Le peuple iranien a renversé le régime du Shah en 1979, mais les mollahs ont volé cette révolution aux Iraniens et ont établi leur vicieuse théocratie.

Le régime sait que la monarchie n’a que peu ou pas de soutien parmi les Iraniens. Ainsi, les mollahs tentent de coller les protestations populaires et les demandes de démocratie à une dictature évincée. En agissant ainsi, le régime envoie ce message au monde que les dissidents sont des partisans d’une autre tyrannie, et non des personnes qui ne demandent que la liberté.

Joseph Goebbels, le ministre des Lumières et de la Propagande d’Adolf Hitler, a dit : « Dites un mensonge suffisamment gros et répétez-le assez souvent, et le monde entier le croira. » Les mollahs en Iran ont suivi le plan de Goebbels, le poussant parfois à un niveau supérieur.

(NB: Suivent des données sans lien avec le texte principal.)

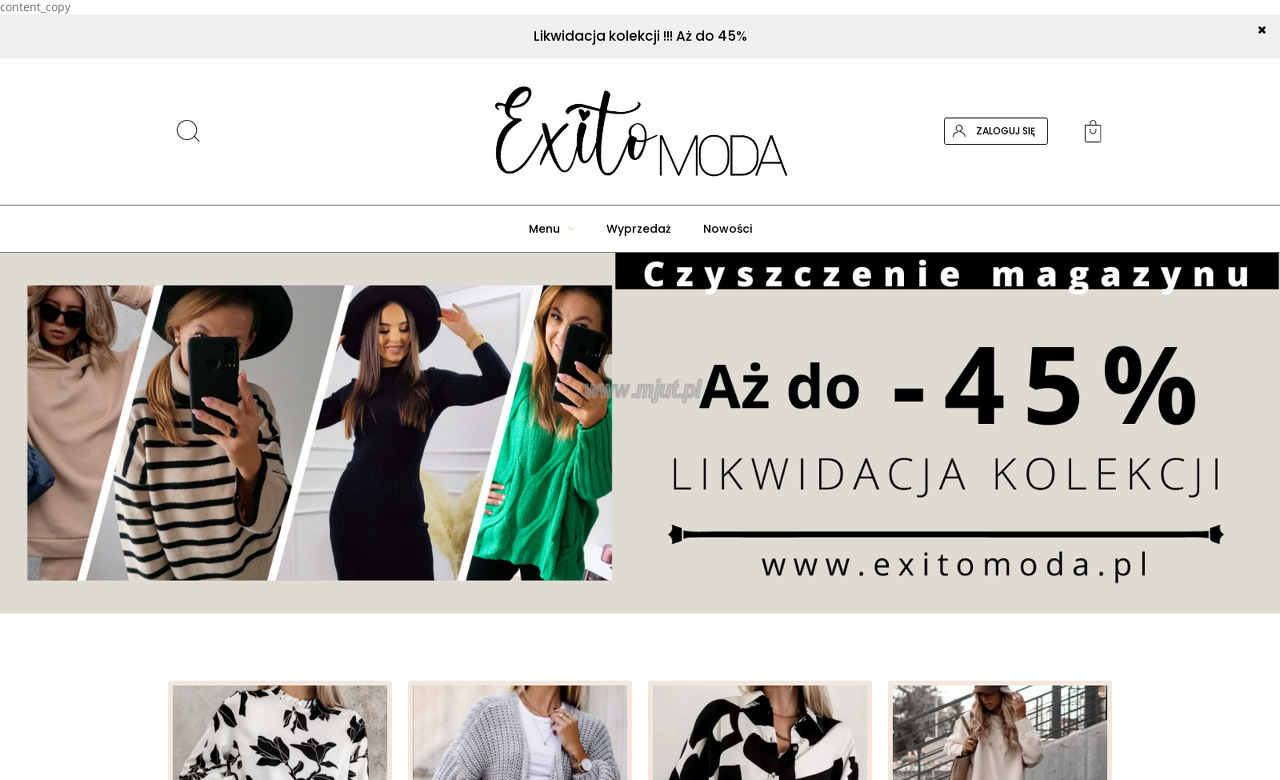Open the Aż do -45% banner
1280x780 pixels.
point(640,433)
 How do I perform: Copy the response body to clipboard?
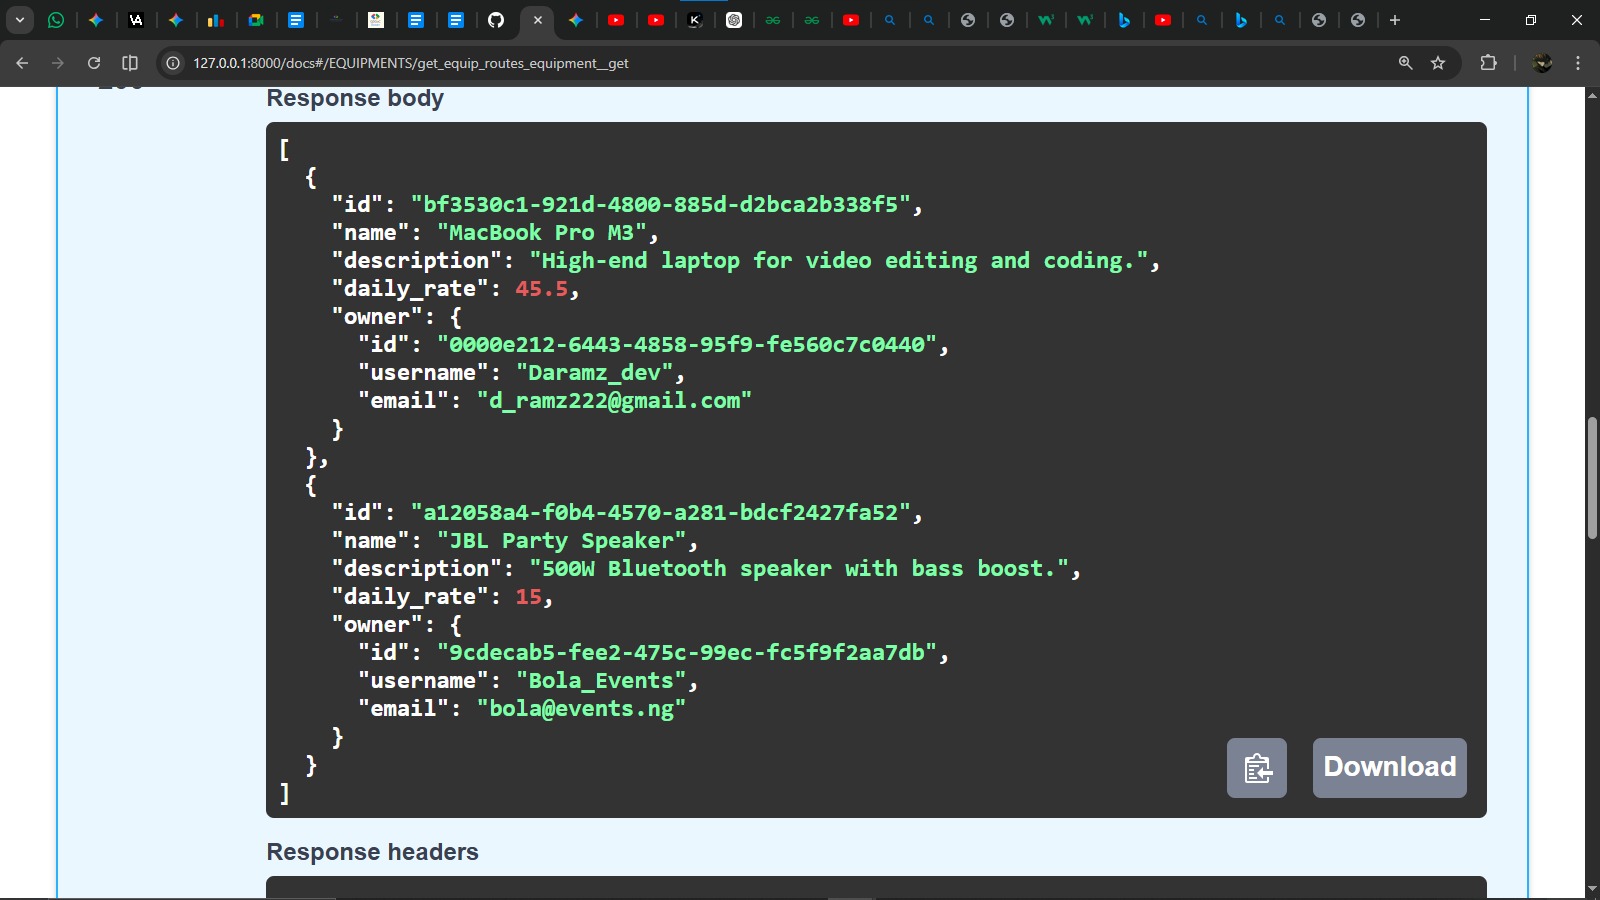pos(1256,768)
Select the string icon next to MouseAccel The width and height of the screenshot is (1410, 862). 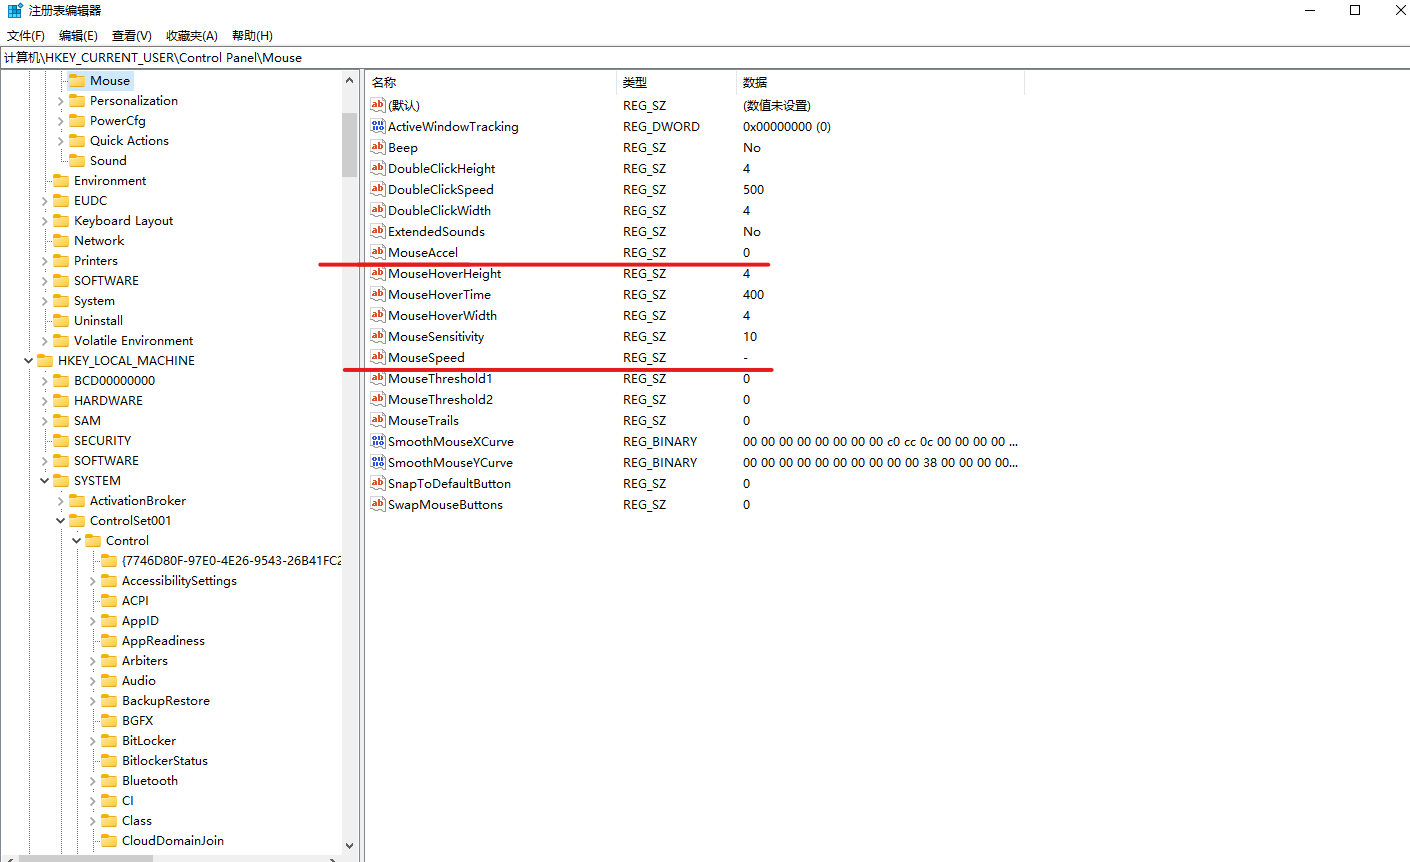coord(377,252)

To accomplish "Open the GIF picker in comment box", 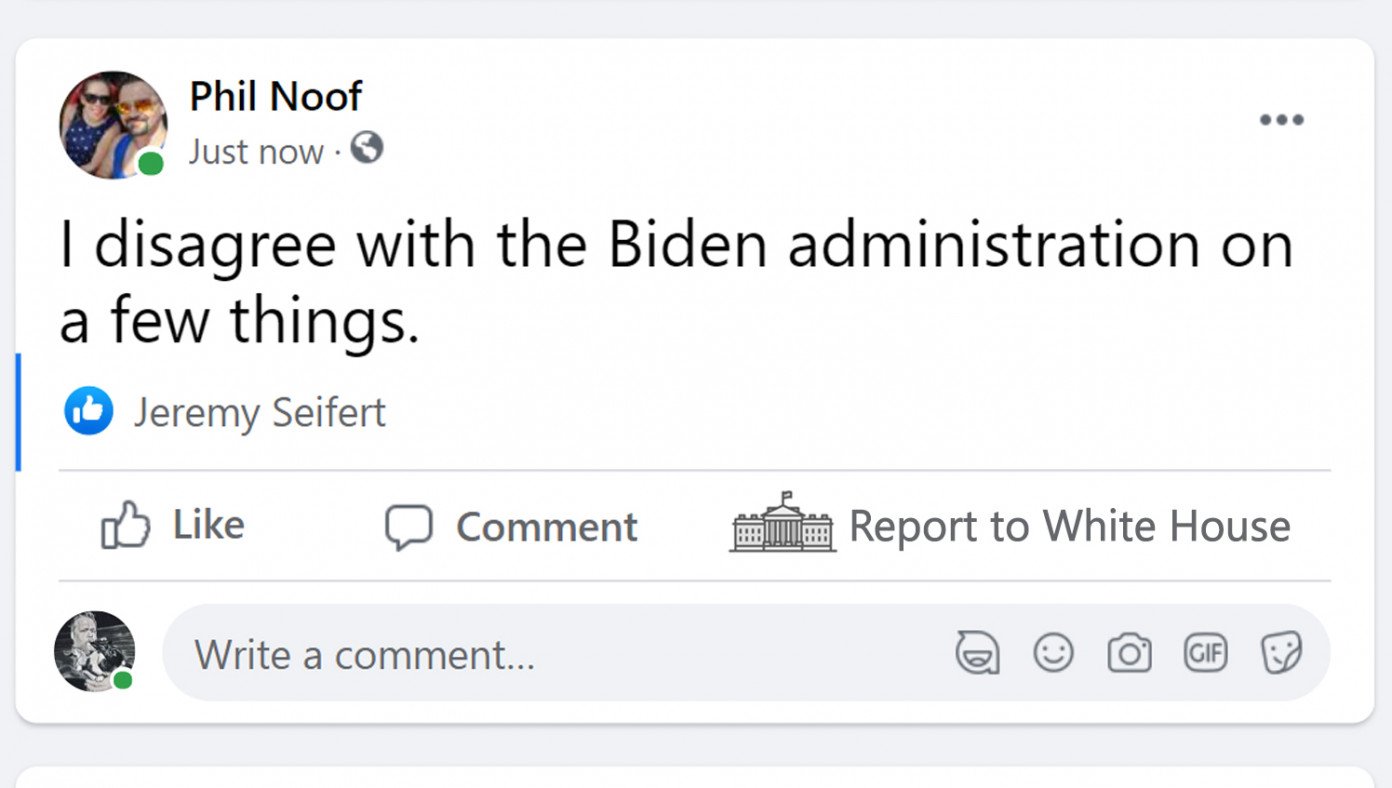I will (x=1205, y=654).
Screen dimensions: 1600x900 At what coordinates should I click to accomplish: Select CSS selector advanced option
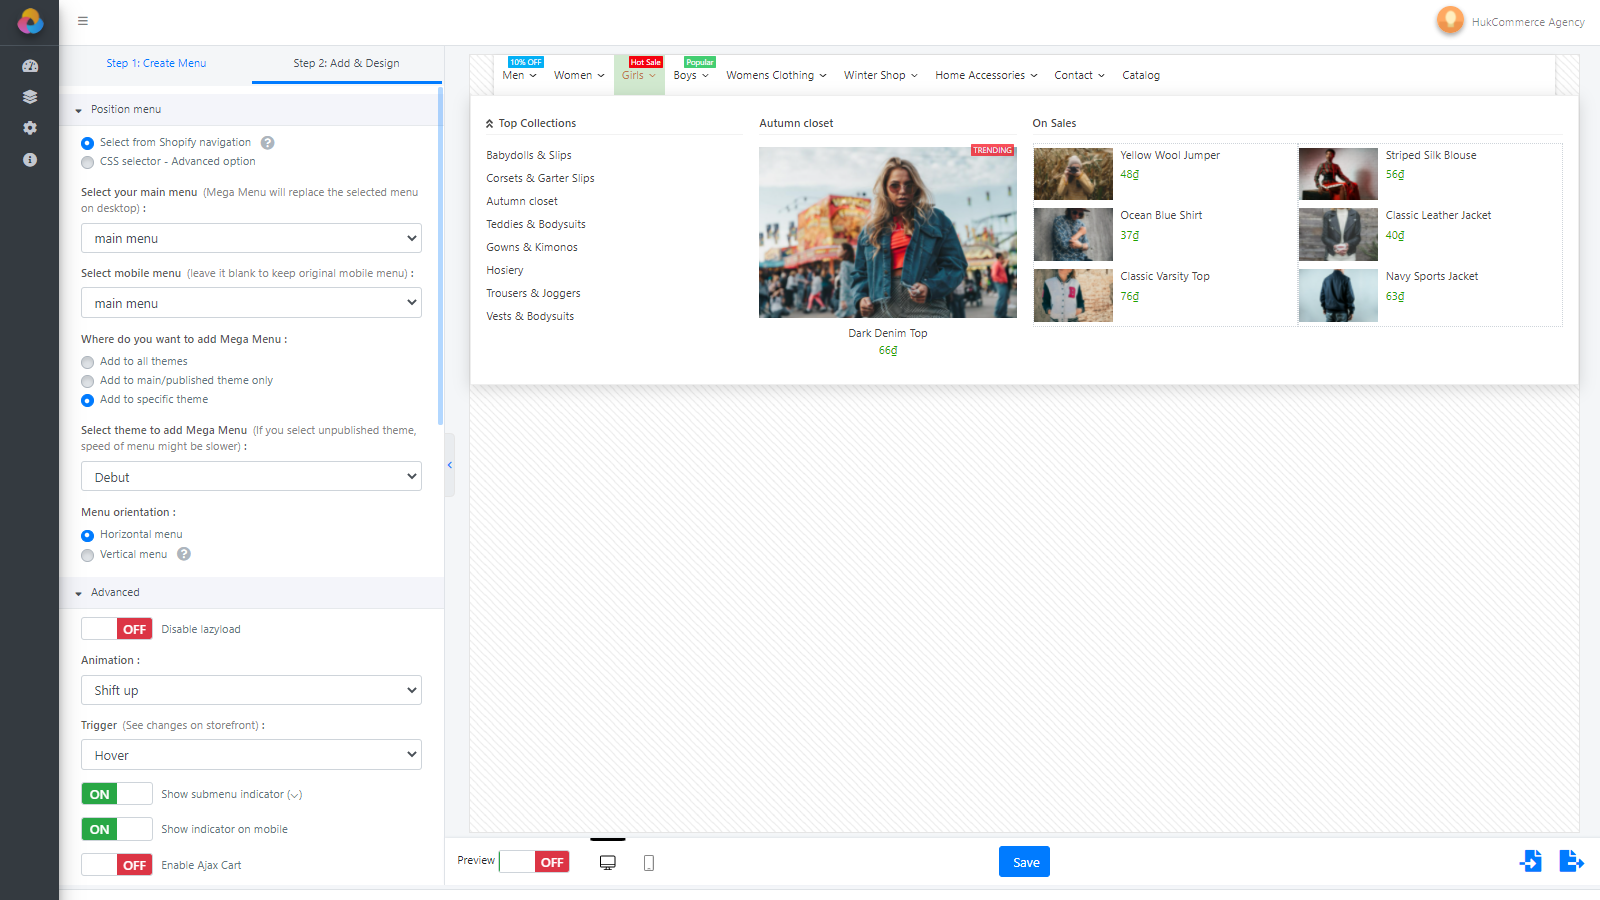tap(88, 162)
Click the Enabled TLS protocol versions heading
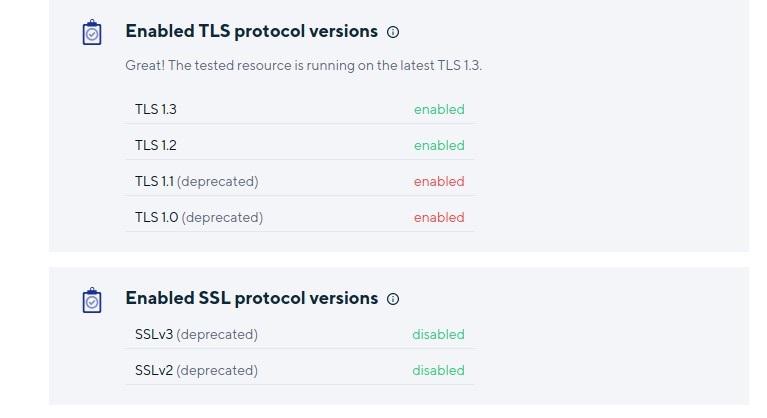767x418 pixels. (x=251, y=32)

Mais cette tactique de « distraction » et de mensonge ne fonctionnera pas. Comme on l’a vu lors des manifestations d’Ispahan, les gens scandent « à bas le dictateur« , et font taire les cris en faveur de la monarchie, et scandent contre le régime. Telle est la réalité de la société iranienne qui aspire à la liberté, à la démocratie et à la souveraineté.